Quote these lines exactly: the one that holds "Preview Flash output with monitor icon" and every line after it to the end of the material below. Skip pictures.

◆ **GIVEN RECORDS**
====

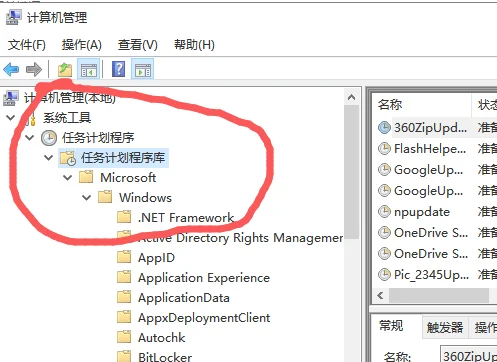Open the blue Help question mark icon

tap(118, 69)

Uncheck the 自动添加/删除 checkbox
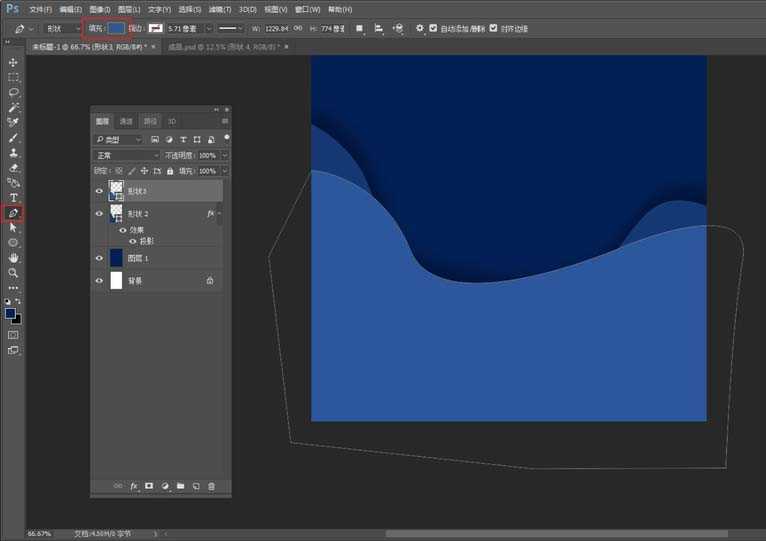point(433,28)
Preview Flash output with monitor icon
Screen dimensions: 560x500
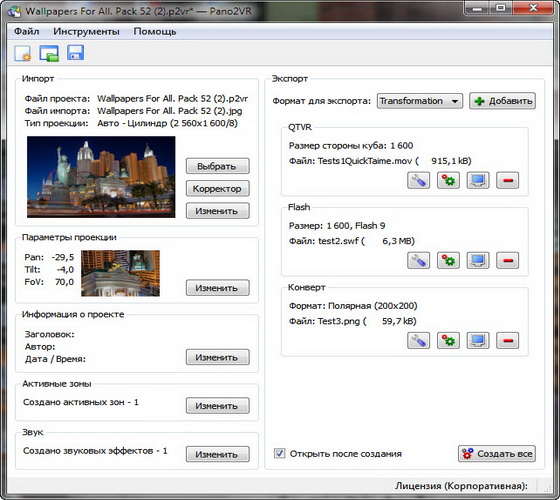tap(478, 260)
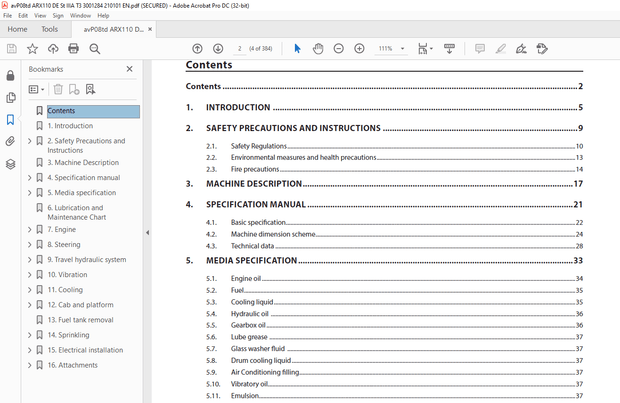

====

◆ **RESPONSE BOX**
Preview Flash output with monitor icon
Screen dimensions: 560x500
tap(478, 260)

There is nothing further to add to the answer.